Sewaktu melakukan kiprah sendiri-sendiri, pertanyaan-pertanyaan tentang persatuan dan kesatuan pemuda serta perwujudan wajah fisiknya menjadi suatu yang lebih sentral dalam pemikiran kaum muda.
Dalam keadaan ini, kaum muda menyadari bahwa diperlukan suatu orientasi baru dalam melihat persoalan bangsa dan negara. Orientasi baru tersebut akan berorientasi pada pemikiran yang jauh melebihi kelompoknya sendiri, sehingga dapat menjangkau seluruh bangsa dimasa kini dan masa yang akan datang. Masalah ini juga menjadi perhatian kekuatan sosial politik yang tengah tumbuh sebagai suatu gejala dalam kehidupan politik di Indonesia yaitu Golongan Karya (Golkar) sebagai fenomena baru dalam sistem politik di Indonesia.

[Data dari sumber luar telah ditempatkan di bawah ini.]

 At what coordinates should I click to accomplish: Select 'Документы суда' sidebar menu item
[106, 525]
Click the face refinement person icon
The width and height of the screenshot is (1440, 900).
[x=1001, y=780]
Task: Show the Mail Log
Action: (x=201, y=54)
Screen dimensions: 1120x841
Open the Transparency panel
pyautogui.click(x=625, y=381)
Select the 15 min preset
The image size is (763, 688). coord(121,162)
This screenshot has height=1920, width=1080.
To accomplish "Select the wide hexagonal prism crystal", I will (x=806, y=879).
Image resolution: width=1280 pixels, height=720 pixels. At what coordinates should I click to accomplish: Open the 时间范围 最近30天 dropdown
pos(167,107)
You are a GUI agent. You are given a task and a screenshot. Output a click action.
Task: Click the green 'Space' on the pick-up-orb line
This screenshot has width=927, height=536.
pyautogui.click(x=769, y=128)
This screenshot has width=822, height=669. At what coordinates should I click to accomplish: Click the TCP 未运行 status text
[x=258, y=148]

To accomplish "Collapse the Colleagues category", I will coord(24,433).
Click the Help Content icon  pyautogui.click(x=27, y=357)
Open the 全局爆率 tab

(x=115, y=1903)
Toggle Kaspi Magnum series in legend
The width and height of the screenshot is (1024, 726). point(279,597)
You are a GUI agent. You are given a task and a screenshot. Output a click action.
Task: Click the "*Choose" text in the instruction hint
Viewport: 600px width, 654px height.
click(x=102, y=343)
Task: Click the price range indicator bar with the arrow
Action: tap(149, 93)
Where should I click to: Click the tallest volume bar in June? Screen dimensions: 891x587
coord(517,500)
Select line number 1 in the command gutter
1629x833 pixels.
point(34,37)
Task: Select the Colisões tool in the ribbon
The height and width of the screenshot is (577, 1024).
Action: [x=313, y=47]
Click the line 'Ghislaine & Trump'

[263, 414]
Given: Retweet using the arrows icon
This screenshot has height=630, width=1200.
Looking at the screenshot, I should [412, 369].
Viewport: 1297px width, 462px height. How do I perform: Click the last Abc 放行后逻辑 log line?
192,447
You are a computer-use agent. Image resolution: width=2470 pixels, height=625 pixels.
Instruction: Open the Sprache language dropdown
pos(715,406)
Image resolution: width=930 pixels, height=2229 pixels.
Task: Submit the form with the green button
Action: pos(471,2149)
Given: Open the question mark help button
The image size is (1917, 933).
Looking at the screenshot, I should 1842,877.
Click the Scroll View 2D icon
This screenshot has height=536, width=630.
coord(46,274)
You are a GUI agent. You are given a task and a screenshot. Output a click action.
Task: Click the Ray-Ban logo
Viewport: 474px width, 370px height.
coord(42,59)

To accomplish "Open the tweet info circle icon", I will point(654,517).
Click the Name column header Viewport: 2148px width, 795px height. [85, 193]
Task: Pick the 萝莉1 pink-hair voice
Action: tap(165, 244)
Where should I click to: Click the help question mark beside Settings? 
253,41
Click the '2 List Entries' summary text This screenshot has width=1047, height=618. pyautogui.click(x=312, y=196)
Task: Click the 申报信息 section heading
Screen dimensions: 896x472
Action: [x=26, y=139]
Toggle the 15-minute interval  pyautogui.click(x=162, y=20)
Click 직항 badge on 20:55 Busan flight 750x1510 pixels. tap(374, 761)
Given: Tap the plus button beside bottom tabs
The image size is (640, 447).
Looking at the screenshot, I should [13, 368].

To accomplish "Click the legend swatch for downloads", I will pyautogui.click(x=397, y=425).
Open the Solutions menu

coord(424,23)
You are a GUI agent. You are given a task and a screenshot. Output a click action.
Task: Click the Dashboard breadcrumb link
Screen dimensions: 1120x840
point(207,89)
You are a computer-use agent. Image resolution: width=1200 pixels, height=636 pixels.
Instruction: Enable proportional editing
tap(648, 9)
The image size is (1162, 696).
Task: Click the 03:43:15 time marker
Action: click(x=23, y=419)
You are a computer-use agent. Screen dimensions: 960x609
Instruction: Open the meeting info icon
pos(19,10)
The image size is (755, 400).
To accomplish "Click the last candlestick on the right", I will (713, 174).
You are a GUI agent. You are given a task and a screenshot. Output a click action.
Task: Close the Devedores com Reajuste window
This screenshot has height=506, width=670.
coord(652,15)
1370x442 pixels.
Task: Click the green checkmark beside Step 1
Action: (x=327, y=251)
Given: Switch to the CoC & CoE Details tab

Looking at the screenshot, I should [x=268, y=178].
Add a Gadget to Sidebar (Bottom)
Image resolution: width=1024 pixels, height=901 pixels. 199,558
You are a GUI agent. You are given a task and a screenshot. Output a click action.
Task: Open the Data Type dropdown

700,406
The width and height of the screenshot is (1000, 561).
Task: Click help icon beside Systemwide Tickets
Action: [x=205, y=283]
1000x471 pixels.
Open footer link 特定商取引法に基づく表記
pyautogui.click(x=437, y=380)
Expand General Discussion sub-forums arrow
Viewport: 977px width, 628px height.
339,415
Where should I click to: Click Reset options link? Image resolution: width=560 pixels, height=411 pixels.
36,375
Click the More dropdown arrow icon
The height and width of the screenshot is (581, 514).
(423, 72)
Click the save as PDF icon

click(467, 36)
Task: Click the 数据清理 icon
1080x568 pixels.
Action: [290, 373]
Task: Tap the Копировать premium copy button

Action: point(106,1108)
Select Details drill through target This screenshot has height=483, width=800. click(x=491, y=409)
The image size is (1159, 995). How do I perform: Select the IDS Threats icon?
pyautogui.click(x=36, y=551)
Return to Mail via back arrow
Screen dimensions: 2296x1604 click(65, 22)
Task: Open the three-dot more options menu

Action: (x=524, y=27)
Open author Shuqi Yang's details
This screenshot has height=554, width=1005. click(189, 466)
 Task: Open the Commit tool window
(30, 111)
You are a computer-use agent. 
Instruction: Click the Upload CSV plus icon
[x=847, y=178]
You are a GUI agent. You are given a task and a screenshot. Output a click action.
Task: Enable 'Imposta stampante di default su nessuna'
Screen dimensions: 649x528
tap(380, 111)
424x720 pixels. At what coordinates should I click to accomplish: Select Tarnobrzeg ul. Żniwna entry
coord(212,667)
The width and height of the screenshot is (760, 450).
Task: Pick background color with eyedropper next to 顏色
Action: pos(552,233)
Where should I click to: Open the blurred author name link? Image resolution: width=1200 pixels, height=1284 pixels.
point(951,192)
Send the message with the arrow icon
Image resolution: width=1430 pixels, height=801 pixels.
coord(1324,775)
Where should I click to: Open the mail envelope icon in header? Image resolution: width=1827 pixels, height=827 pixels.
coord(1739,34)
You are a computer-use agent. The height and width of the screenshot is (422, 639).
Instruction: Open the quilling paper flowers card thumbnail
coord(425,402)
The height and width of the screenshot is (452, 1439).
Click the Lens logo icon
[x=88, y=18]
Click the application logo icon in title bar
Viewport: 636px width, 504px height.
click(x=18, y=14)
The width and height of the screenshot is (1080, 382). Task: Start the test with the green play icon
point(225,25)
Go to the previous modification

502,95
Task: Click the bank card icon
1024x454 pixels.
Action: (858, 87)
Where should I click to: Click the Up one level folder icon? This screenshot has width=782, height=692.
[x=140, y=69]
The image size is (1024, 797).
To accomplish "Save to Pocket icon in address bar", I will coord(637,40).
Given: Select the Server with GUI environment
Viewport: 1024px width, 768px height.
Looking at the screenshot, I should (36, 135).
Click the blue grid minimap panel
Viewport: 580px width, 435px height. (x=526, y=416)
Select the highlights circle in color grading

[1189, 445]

Kehidupan dunia kepemudaan pada masa setelah kemunduran KAMI memiliki beberapa ciri menarik yang dapat dilihat dari perkembangannya. Salah satu ciri tersebut adalah bahwa dunia kepemudaan lebih didominasi oleh para mahasiswa. Penyebabnya adalah karena pemimpin-pemimpin organisasi pemuda lebih banyak dipegang oleh para aktivis mahasiswa juga. Di samping itu, faktor lainnya adalah sikap independensi yang ditampilkan oleh organisasi mahasiswa ikut mendorong pengaruhnya di masyarakat ketimbang organisasi pemuda yang lebih banyak menjadi underbow partai politik.
Dari dialog yang dikembangkan oleh para tokoh KAMI yang diperluas dengan tokoh-tokoh dewan mahasiswa, timbul keinginan untuk mencoba mencari jalan dari kebuntuan untuk melahirkan wadah persatuan dan kesatuan mahasiswa. Salah satu upaya perwujudan dari usaha tersebut adalah lahirnya gagasan untuk menyelenggarakan suatu mausyawarah nasional mahasiswa Indonesia. Hasrat lama yang tumbuh di kalangan mahasiswa sejak 1960-an dicoba kembali untuk diwujudkan secara nyata. Munas mahasiswa yang berlangsung di Bogor 14-21 Desember 1970 mengarah pada pembentukan wadah persatuan nasional atau populer dengan istilah Nation Union of Students (NUS).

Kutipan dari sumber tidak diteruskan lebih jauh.